Will Grantham Hospital still admit patients 24 hours a day?
The United Lincolnshire Hospitals NHS Trust (ULHT) say they cannot confirm that Grantham Hospital will continue to admit patients 24 hours a day, under proposals for it to become an urgent care centre.
Both the current situation at the hospital and plans for its future formed part of a presentation by ULHT managers to a full meeting of South Kesteven District Council.
After explaining that eight to 10 consultants per 24-hour A&E site is the standard expected by The Royal College of Emergency Medicine, ULHT’s medical director Dr Suneil Kapadia said: “At Grantham we have two consultants, both are locums, and that’s been the case for the last five years. And they are trying to provide a 24-hour service, seven days a week. That’s really not a viable composition, and it never has been.”
As part of the ongoing Lincolnshire Health and Care (LHAC) consultation between all of healthcare providers in the county, being undertaken due to the prospect that in five years they will see a £350 million deficit if nothing changes, it has been proposed that Grantham Hospital is designated an urgent care centre, treating only minor illnesses and injuries.
The current national recommendation is that an urgent care centre would be open for a minimum of 16 hours a day, with the potential for some to remain 24/7. When asked if Grantham Hospital would remain open 24 hours, a spokesman said: “It is too early to say.”
During the presentation to SKDC, Dr Kapadia said: “The numbers coming into Grantham’s A&E are very small, representing just a handful per day.”
Furthermore, it is projected that the numbers of A&E attendees at the hospital will decrease by 13.9 per cent from 28,657 in 2014-15, to 24,668 in 2018. However, this was challenged in light of plans for Grantham’s population to increase by 30 per cent, to 60,000 by 2026.
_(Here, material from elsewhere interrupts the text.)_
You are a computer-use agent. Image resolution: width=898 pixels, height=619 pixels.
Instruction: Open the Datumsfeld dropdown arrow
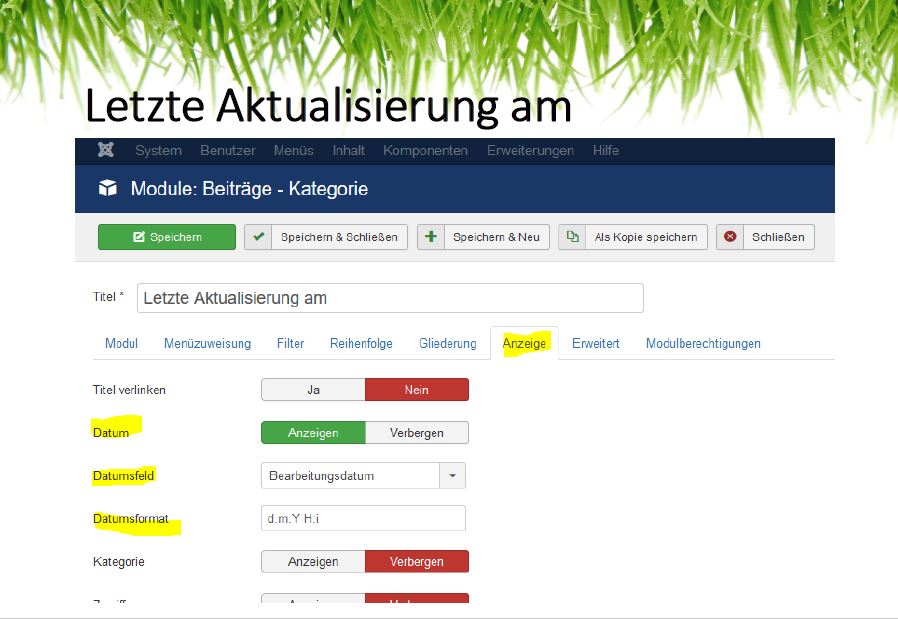(453, 476)
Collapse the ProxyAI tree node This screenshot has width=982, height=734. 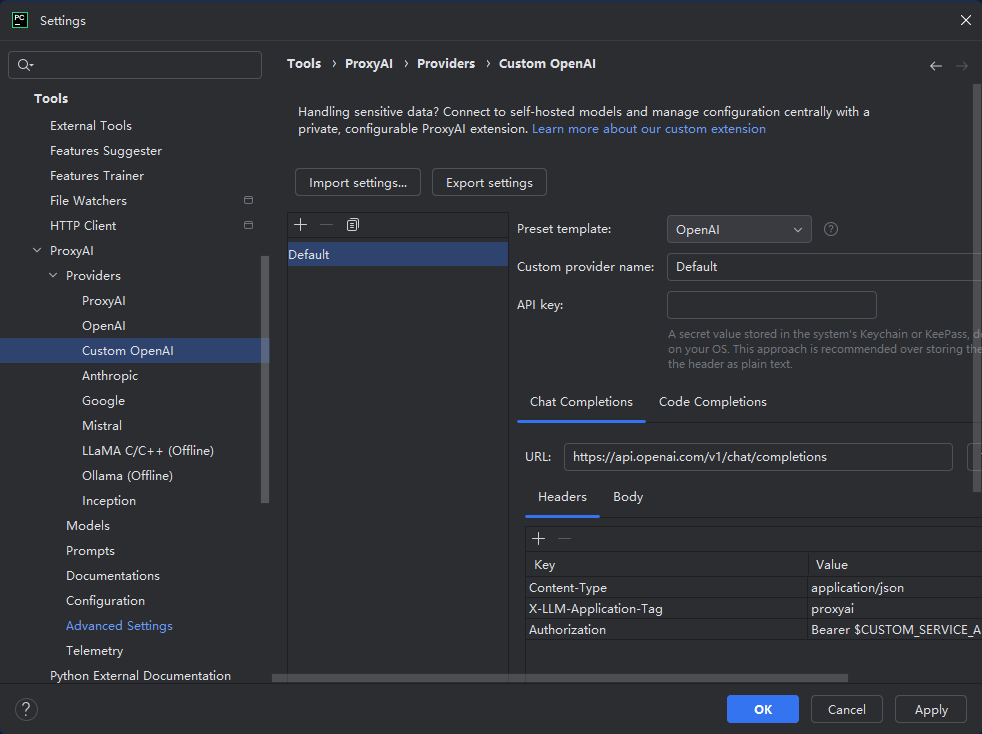tap(38, 251)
Mayor of Grantham Coun Jacky Smith asked: “Have the projections that you have made have taken into account the planned growth of Grantham and the considerable increase in the population that we’re expecting over the next five, 10 years and even further?”
In response, Dr Kapadia said: “It has to be balanced by the work being done by the clinical commissioning groups (CCGs) to increase care closer to home, in trying to provide alternatives to an emergency department. There’s a lot done in an emergency department that doesn’t need to be done there.
“The other thing to reflect is, as seen with the ambulance crews where there is a 50/50 chance of needing treatment elsewhere, rather than having two journeys we are actually going to the desired A&E department first time round.”
Both Dr Kapadia and ULHT’s acting chief executive Kevin Turner highlighted the issue of ‘bed blocking’, stating that at any one time 1 in 10 patients at Lincoln, Boston and Grantham are ‘medically fit for discharge’.
The consequent lack of beds has seen the number of operations cancelled on the day, or the day before, in the first quarter of this year nearly double from the year before, to 930.
Mr Turner said: “I hold the view that this will only work if we can have in our beds at any one time only those patients who need to be receiving acute and specialised hospital care, which is why we are working very hard with our county council colleagues, and other providers, to reduce the number of ‘bed blockers’.”
However, it was also pointed out by councillors that Lincolnshire County Council is having to make savings in adult social care.
Coun Charmaine Morgan, chair of SOS Grantham Hospital, asked how ULHT can say it has best served people’s interests when “after a succession of managerial reviews have successively degraded the services at Grantham Hospital, resulting in lower numbers of patients, the loss of the maternity unit, issues around staffing and retention of staff”.
She added: “Can you tell people how the hospital trust has best served their interests and provided quality and provision of care, especially when we consider that blue light ambulance crews are telling us that the journey time to Lincoln Hospital in peak time can exceed one-and-a-half hours, and in fact we would be better off not putting our faith in Lincolnshire but moving our services to Nottingham?”
To this Mr Turner said: “Journey times are a particular challenge for Lincolnshire given our rurality and our geographical footprint, but we always consider journey times in the context of what the national specialisations tell us about the appropriate amount of time.”
They also say that they are looking to substantially increase elective, or planned, care, at Grantham, and went on to stress that no final decisions have been made. Recommendations are subject to ratification by the ULHT board and LHAC partners, while also being overseen by NHS England. Proposals go out for consultation in February.